Can some one dispute a will that does not have it notarized or require 2 witness that know the deceased person. I the person gets two non relatives to sighn can that be contested?
Just to clarify, If the will is not notorized or witnessed by two people would the will be considered non existent to the will registry office. Hence, would the estate be divide by the next of kin ( three brothers and two sisters).
Personal Injury Lawyer
Having the proper number of witnesses and notarizing the will are part of due execution of a will. But, your question raises a number of other issues beyond a brief summary question and answer. So, I urge you to seek a legal consultation with an attorney experienced in this area.
This answer is provided for informational purposes only. Actual legal advice can only be provided in an office consultation by an attorney licensed in your jurisdiction, with experience in the area of law in which your concern lies.
Contrary to popular belief, a will doesn't have to be witnessed or notarized to be considered valid; the requirements for two witnesses and a notary gives any will that fits those requirements the presumption of validity (the term for that type of verification is "self-proving affidavit"). Additionally, the witnesses don't necessarily have to "know" the maker of the will; they have only to be able to verify that the maker has proven his/her identity to them and that at the time the maker signed the will he/she was mentally competent to make the will.

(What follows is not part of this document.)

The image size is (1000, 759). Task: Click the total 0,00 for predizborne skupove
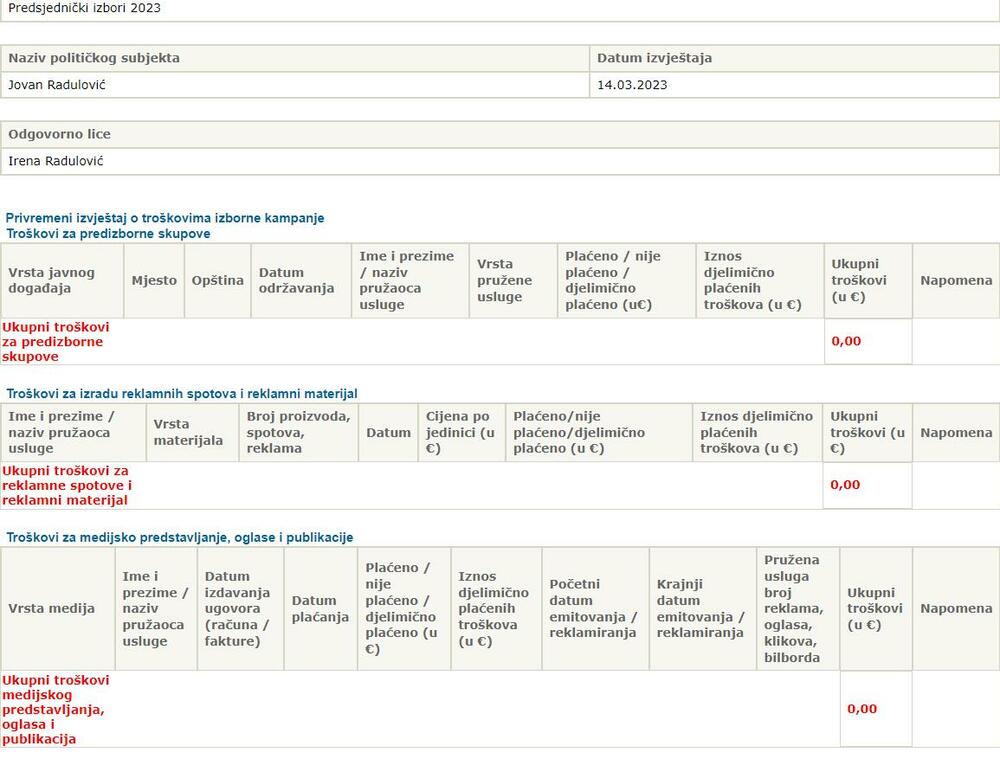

Any writing signed by someone who clearly states that the writing is intended to be a last will may be accepted as valid, but there may be hoops the person presenting the unverified document will have to jump through to satisfy the Register of Wills that the writing is a valid will.
As to your question about contesting a will, ANY will -- even one with a self-proving affidavit (two witnesses signing with a notarization) -- is open to a contest. The question is, can someone contesting the document succeed? In general, it's not a good idea to have anyone with an interest in the maker's property (before or after death) witness a will, so having non-relatives who are not named as beneficiaries would be preferable to having family members witness the will. Again, having family members or named beneficiaries act as witnesses doesn't mean the will is invalid -- it merely opens it to questions about whether there was undue influence on the person making the will.
Of course, as with all of my online answers, my advice is limited by the brevity of your question and the facts provided. Additional information would be required to provide definitive legal advice, so this answer isn't intended to, and does not, create an attorney-client relationship.